Well sorry, but things like this make me blub. There's hope.

You can't be me, I'm taken

by Sven Triloqvist on Sat Dec 5th, 2009 at 06:45:07 PM EST
[ Parent ]
Hmm, I suspect somebody was inspired by the Jill and Kevin wedding dance. There are little homages all over the video to that, even the music is similar although it's Jay Sean and not the more problematic Chris Brown.

It's a bit bitterweet when you consider that some of the cleaning staff in the video won't have the health insurance that would enable breast cancer awareness to be meaningful

keep to the Fen Causeway

by Helen (lareinagal at yahoo dot co dot uk) on Sun Dec 6th, 2009 at 08:40:50 AM EST
[ Parent ]
Of course, but this comes across to me as a genuine expression of solidarity. I've also seen an interview with the makers who said that the older man cleaner in the corridor lost his mother to breast cancer and he was one of the most enthusiastic supporters of the project.

That wedding dance was a meme built on many preceding memes. I could show you some stuff I did with Harry Nilsson and the Stepney & Pinner choir club that might lay some claim as a forerunner. (Look for 'Did somebody drop his mouse' on YouTube. I got very pissed off with the awful Mr Nilsson at one point and put a dead mouse we found in the Soho studio at the bass end of his piano in the shadows before a take. Hence title of as yet unreleased rockumentary. Richard Perry was a prat too - getting a barber to come in and do his Afro while he sat in the producer's chair. "Never work with children, animals or speeded-up AND sozzled musicians". Nicky Hopkins was nice though)

That and the choice of music are irrelevant to me: the Pink Glove video simply showed humans at their best. I guess I am an optimist.

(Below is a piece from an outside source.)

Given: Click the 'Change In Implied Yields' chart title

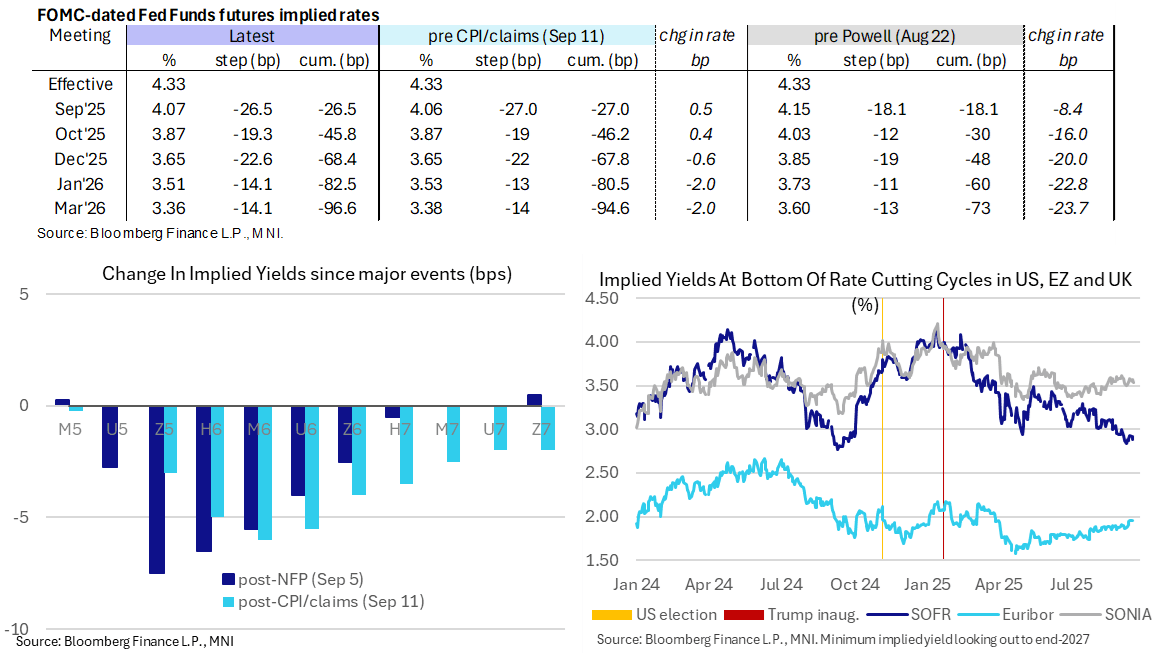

You can't be me, I'm taken

by Sven Triloqvist on Sun Dec 6th, 2009 at 09:24:39 AM EST
[ Parent ]
There are several youtubes of did somebody drop his mouse, any particular one ?

keep to the Fen Causeway
by Helen (lareinagal at yahoo dot co dot uk) on Sun Dec 6th, 2009 at 10:16:15 AM EST
[ Parent ]
I don't know, but I assume the whole thing will be in 10 minute segments labelled part 1, part 2 etc.

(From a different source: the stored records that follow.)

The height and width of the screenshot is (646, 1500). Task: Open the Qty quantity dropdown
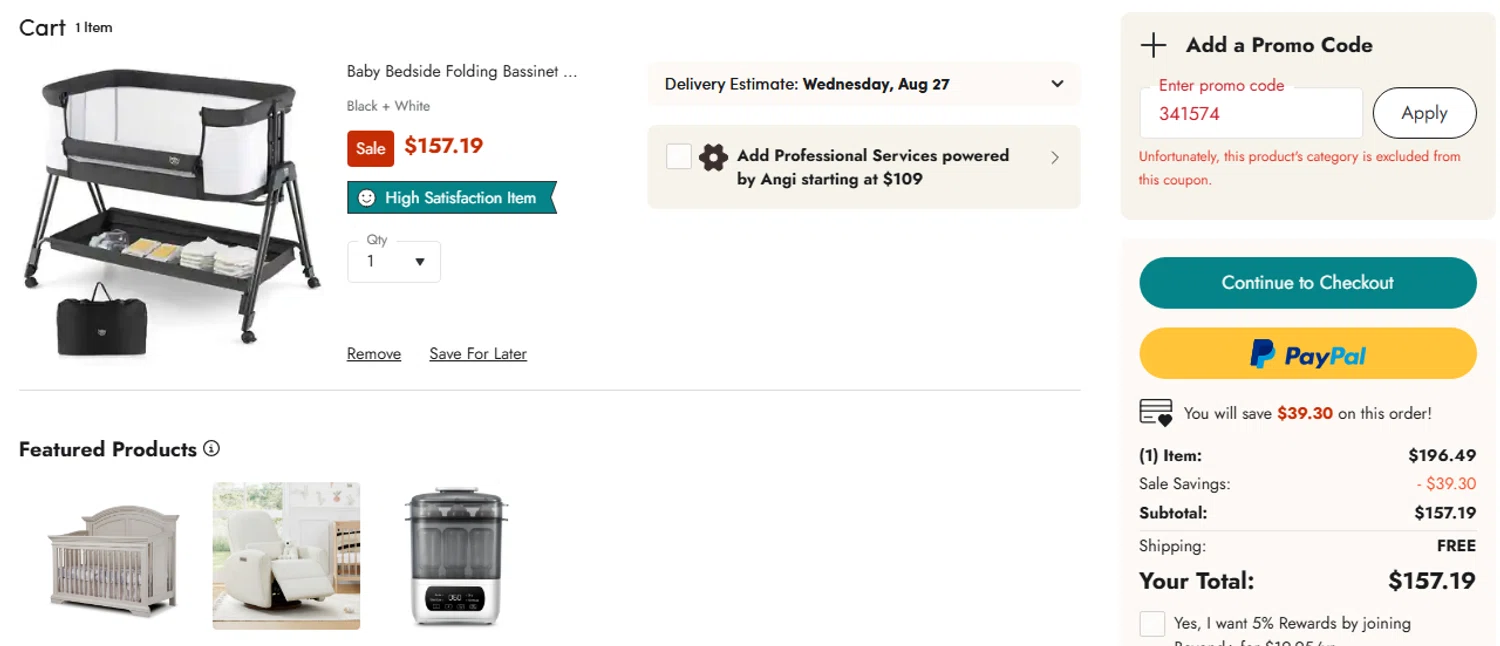click(394, 262)
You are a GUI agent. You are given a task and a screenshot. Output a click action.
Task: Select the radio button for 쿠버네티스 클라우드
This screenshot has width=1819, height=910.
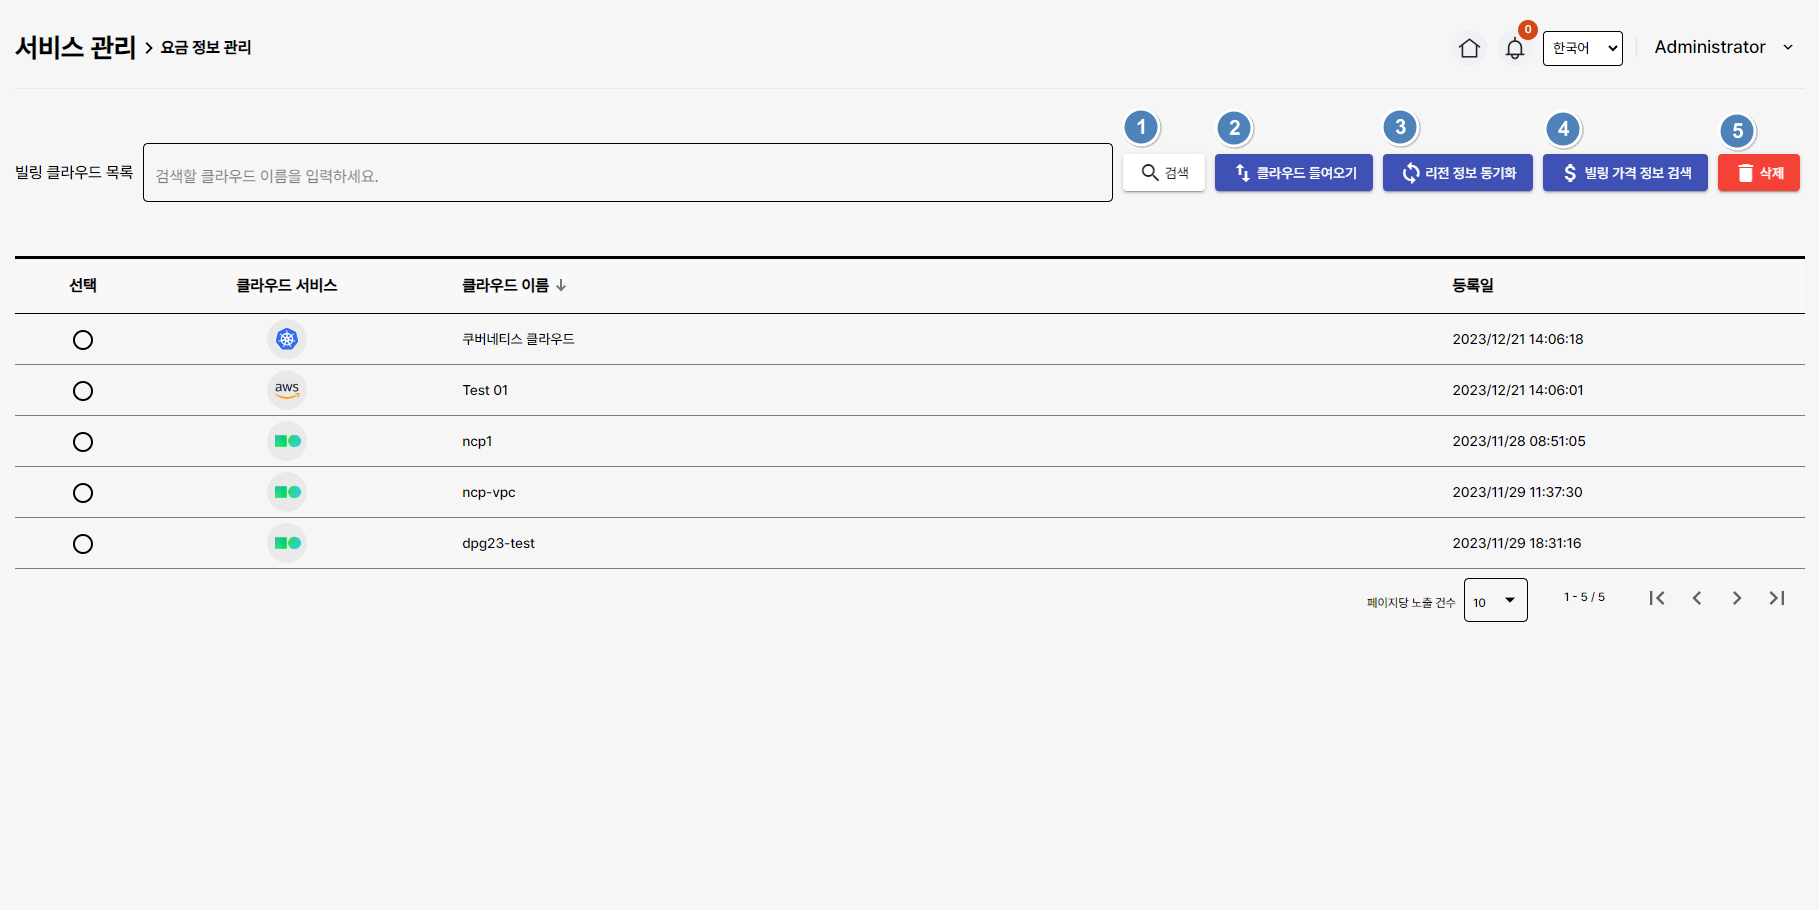(83, 340)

You can't be me, I'm taken
by Sven Triloqvist on Sun Dec 6th, 2009 at 11:37:57 AM EST
[ Parent ]
Oren Lyons is an elder of the Seneca Nation, there is wisdom in his words. We need to listen.

Here's the second half

As an aside, "Prophecy," not going to try to spell it, in Dineh doesn't carry the same connotations the word has in English.  For one thing the Spirit World is not categorically separate.  Removing the Spirit World from the "Material World" would be like trying to remove the yeast from an already baked loaf of bread.  Can't do it.  So a prophecy isn't from some woo-woo Otherness.  The nearest I can get to it is: it's like the pages of an encyclopedia you haven't read.  The information is there but you have to have a copy of the encyclopedia, you have to be able to read it, you have to go looking for it, and finally you have to read and remember it.  After you've done all that then you can tell people what was in it.  That's what an Elder does.  Subtracting the - I would guess - unfamiliar thus strange narrative from the YouTube what we are being told is as practical and pragmatic as saying, "I prophetize if you place your hand on a table and hit it really hard with a hammer it's going to mess up your hand and hurt like hell.  So don't do that. If you are doing that already ... Stop.  You'll feel better."  98% of all Nation prophecies run along those lines.

(The other 2% is much, much, different.  But let's not go there.)